Por mucho que disfruten con los desfiles procesionales, coincidirán conmigo en que esperar a que pasen, dependiendo del sitio, se hace interminable. En tal caso, uno tiene un amplio abanico de posibilidades para entretener el tiempo además del socorrido recurso al móvil, que parece la ocupación que gana más adeptos para ese tipo de situaciones. A mí algunas veces me da por pensar y descubro con frecuencia lo ocurrente que puede ser una mente ociosa con tal de que tenga algo de tranquilidad, tiempo y persistencia. Cuando le coges el punto, se te puede hacer hasta corta una espera.
En esas andaba la pasada semana santa, situado previamente en un rinconcillo tranquilo y poco utilizable como paso de peatones -una mala suerte que me persigue- cuando me puse a cavilar sobre la curiosa circunstancia que ha hecho coincidir estas fiestas con la campaña electoral. Este aumentaba la probabilidad al concentrarse en primavera más de una convocatoria democrática, pero no es la primera vez que ocurre, pues hay un antecedente en las municipales de 1931. Aunque a nadie le parezca una casualidad propicia, será luego ocasión para que los perdedores encuentren razones a su fracaso y los favorecidos por las urnas añadan mérito a su logro.
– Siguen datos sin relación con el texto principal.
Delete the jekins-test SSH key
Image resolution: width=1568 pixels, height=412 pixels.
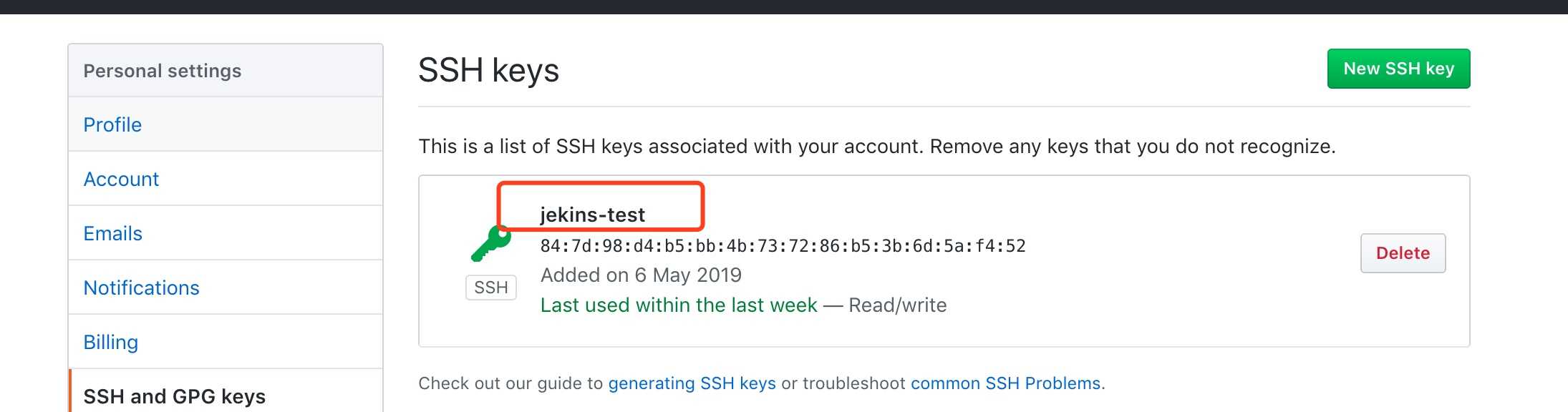(1403, 253)
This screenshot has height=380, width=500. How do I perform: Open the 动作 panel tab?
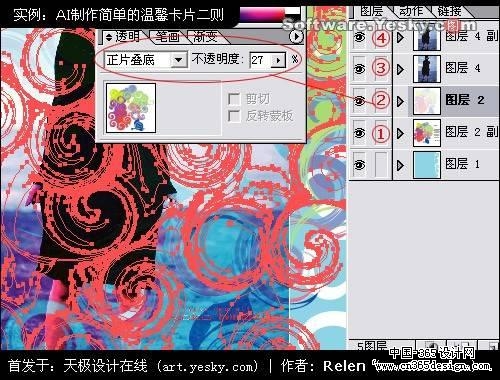tap(411, 11)
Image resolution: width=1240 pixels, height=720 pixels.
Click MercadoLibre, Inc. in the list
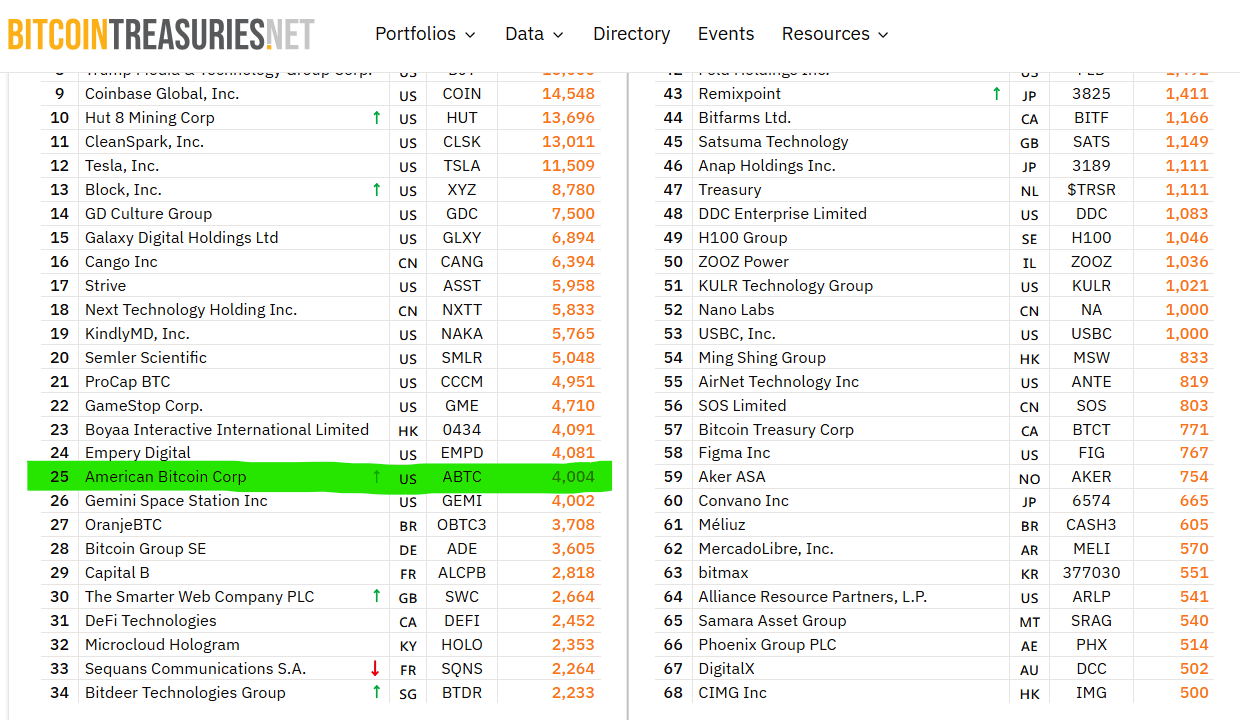tap(766, 549)
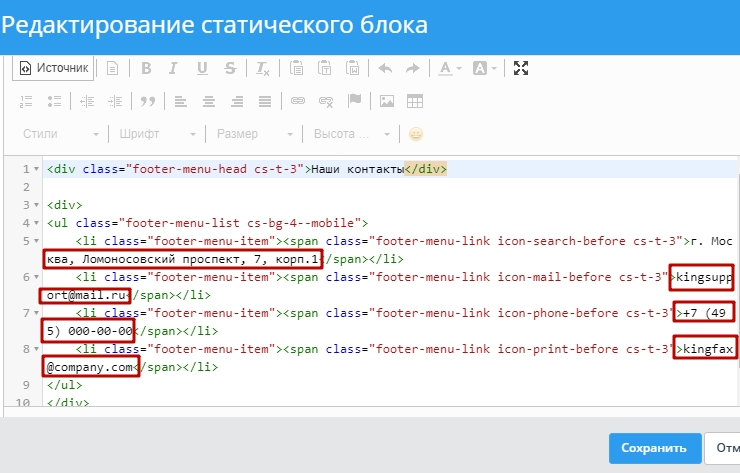Viewport: 740px width, 473px height.
Task: Maximize the editor with fullscreen icon
Action: (x=520, y=69)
Mientras me perdía en esas divagaciones, se aproximó un avance del desfile, adornado por las vibraciones marciales de costumbre, esas que a su paso te conmueven las vísceras, los pies y cualquier parte del cuerpo susceptible de vibrar. El caso es que, a punto de llegar al clímax pensante, fui sacudido por una explosión de realidad que me convenció de que a la semana santa le puede sobrar ruido, y lo que es peor, faltarle otras cosas.En descargo propio y de la persona que me da la oportunidad de aburrirles o entretenerles con la columnilla de cada mes, proclamo mi total reconocimiento a todo festejo o manifestación con tal de que tenga por límite el respeto que todos nos debemos, como no puede ser de otra manera, y valorando por descontado, el trabajo de las personas que participan con esfuerzo e ilusión para realzar la semana santa, con todos los matices que se quiera. Debajo de un trono se sufre en compañía y eso merece ser admirado, como poco. Ello no obsta para entender que el poder del ruido, del que difícilmente escapamos, se imponga con frecuencia como elemento dominante, silenciando lo demás.
Superadas las vibraciones y sus causas, me dio por considerar si a las campañas electorales no les ocurrirá algo parecido. Quizá se imite la estrategia del vendedor que aturde con su bocina, ofreciendo mil cosas entre las que, al final, la gente busca una salida sin entender muy bien el precio que paga a cambio, aunque nadie admita seguirla. Y puestos a pensar, se me ocurrió la posibilidad de cambiar el alboroto por un acuerdo mediante el que cada candidato se someta a una especie de compromiso de actuaciones con el votante, evaluable con criterios objetivos, de manera que éste pudiera recuperar la confianza prestada, incluso antes de finalizar un mandato, en caso de incumplimiento. Difícil es, pero tal vez no sea imposible.
También puede ocurrir que cada época tenga unos ruidos y yo viva una que tolera pocos. O que, efectivamente, el paso de las procesiones se demore demasiado.